Попеременное погружение зрителя то в кипящее веселье, то в леденящие волны непонятного и необъяснимого страха, резкие перепады эмоциональных температур, сменяющих друг друга с нарастающей контрастностью, постепенно делали свое дело —
Ч,
¶неумолимо втягивали публику в ход спектакля, так что по окончании сцены в тронном зале артисты были награждены дружными, без колебаний разразившимися аплодисментами.
Тут начинать нужно с Васи.
Вася был мой недавний ученик. Я до сих пор не могу забыть, как легко, радостно и смело пошел он первым — самым первым! — на импровизацию в тот знаменательный для меня день, в ноябре 1977 года, когда я — тоже впервые — приступил к занятиям по новой методике обучения актеров; не случайно, как до этого, не урывками, не из-под полы, а открыто, демонстративно и принципиально до конца. Я начал тот урок с актерских импровизаций на музыкальную тему — с наиболее простого и приятного задания. Дал послушать студентам музыку. Сейчас уж не вспомню ни композитора, ни названия вещи, помню только, что это была прелестная, очень живая фортепьянная пьеса из классического репертуара, радостная, богато украшенная всевозможными руладами и фиоритурами. Спросил, кто хочет попробовать. Никто не осмелился. Я завел пластинку еще раз — с тем же результатом. Я пожал плечами и высказался по поводу бессмысленной, ни на чем не основанной трусости. Тогда-то и вышел Вася.

ЗАДАНИЕ:
Когда, согласно отрывку, начались занятия по новой методике обучения актеров? Записи для работы не понадобятся.

ПРИЛОЖЕННЫЕ ЗАПИСИ:

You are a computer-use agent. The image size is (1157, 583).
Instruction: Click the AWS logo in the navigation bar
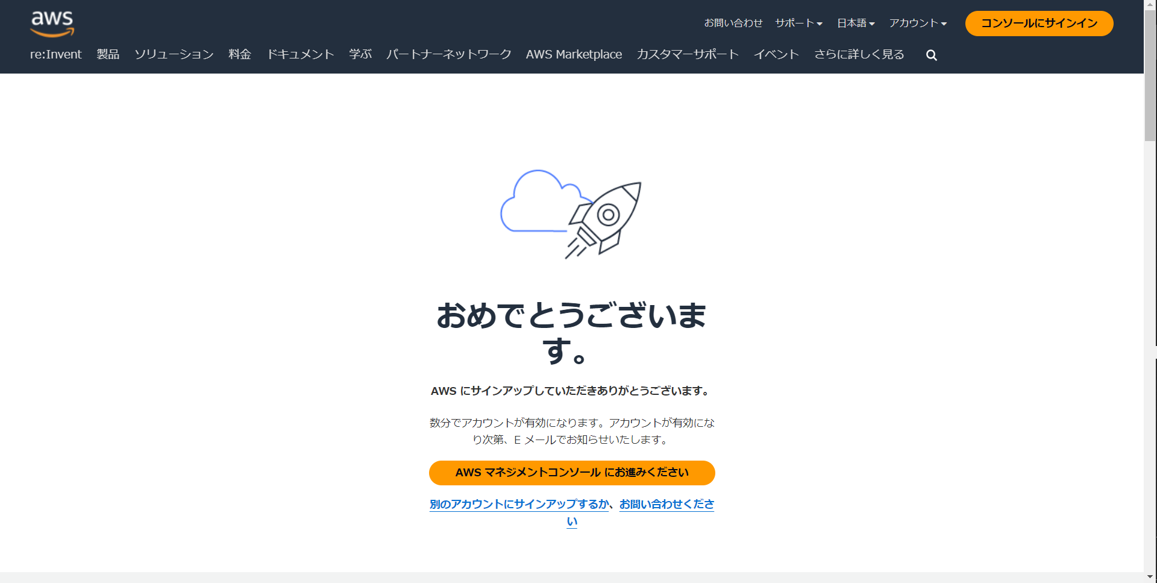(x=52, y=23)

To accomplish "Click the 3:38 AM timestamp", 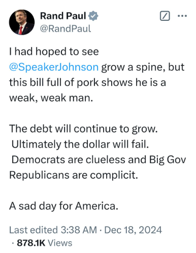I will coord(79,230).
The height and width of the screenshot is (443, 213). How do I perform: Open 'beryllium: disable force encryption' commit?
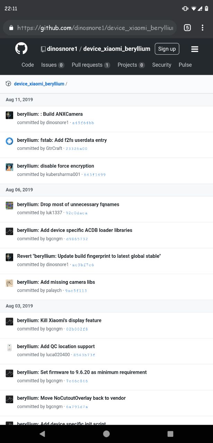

ОТВЕТ:
В ноябре 1977 года.